  2. MadMoose

    MadMoose Active Member

    Apr 22, 2001
    Cool, I'll have to try that next time. When I'm mixing I'll start with the vocal peaking around -4VU or the kick drum hitting around -10VU so I don't overload the bus with everything else by the end of the mix. Someone once told me that you need about 1dB per track. It makes some sense.
  3. RecorderMan

    RecorderMan Well-Known Member

    Mar 28, 2001
    yeah...this method I described above really is about starting that way when you track. It was developed during the days of tape. By setting the kick (monitor) @ 0 then the snare@-5 then everything else @ -10, you're set up to put the right levels down to tape with respect to headroom and, ect. This can bemodifeid fot the digital age.

    Wkat's more important here is the concept of pretty much flatlining (as much as possible) your monitor faders, when you get sounds, so that there's a quick no guess way to get that balance back fast every time. You'll be suprised at how much more freedom you have as an engineer with clienst if you get things great & fast. That's one reason why I have drummers just play "the song(s)" instead of burning them out one drum at a time.
    It's not the pieces alone but how they work together as a whole , that counts.
  4. RecorderMan

    RecorderMan Well-Known Member

    Mar 28, 2001
    I'm bumping this up....because you have to believe me when I say that this tip is something you could never discover after a whole career in this buisness...and it is truelly effective, almost to the point of paradigm shifting.
  5. HiString

    HiString Guest


    Dumbo here, (aka me), is trying to get his/my head around this.

    Firstly, I have a Soundcraft 24/8 inline console. Normally, when I track I set my fader to 0dB and adjust input gains as necessary. When playing back, I usually try to keep my faders initially at 0dB, adjust the "tape input trim" as required and only then use the faders for final balncing.

    Can you run this by me again, so that this old muso (40 yrs playing but fairly new to recording) can see how it would apply to my set-up.


    HiString :cool:
  6. hargerst

    hargerst Active Member

    Jan 28, 2001
    On an in-line board, there is usually another set of controls (level & pan) for the sound you hear in the control room. That's what recorderman is talking about. You set those up like he shows, then you adjust the main faders and input trims till the mix sounds right.
· · · · ·
Action item: Decide whether each statement agrees with the thread, answering yes or no and quoting the words of the thread that settle it. 1. RecorderMan says his method was developed in the days of tape. 2. HiString says he has been recording for 40 years. 3. MadMoose starts a mix with the kick drum peaking around -4VU.
· · · · ·
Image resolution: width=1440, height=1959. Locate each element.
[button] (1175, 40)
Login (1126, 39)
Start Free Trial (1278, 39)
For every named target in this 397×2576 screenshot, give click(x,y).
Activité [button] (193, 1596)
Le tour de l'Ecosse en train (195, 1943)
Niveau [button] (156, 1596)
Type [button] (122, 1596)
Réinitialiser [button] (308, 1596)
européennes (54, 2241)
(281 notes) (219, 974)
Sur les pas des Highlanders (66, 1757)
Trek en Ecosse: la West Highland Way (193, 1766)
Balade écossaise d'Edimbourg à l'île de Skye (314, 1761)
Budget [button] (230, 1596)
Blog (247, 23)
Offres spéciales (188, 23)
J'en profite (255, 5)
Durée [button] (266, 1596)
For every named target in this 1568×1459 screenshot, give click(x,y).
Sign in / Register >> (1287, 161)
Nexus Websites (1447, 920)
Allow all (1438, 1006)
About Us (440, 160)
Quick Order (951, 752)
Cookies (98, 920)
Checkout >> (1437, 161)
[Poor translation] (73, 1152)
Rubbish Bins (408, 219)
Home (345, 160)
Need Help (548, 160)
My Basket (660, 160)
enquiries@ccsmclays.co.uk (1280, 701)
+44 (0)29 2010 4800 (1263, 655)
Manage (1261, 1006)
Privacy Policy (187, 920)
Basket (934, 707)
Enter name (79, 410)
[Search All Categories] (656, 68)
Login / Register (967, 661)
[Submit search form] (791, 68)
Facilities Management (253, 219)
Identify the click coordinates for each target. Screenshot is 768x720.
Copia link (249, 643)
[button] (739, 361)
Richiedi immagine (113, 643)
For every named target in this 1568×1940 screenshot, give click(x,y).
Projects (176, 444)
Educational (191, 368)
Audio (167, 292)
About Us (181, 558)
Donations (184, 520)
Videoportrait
· · · · ·
Answer for this exercise:
1. Yes: "It was developed during the days of tape."
2. No: "40 yrs playing but fairly new to recording"
3. No: "the kick drum hitting around -10VU"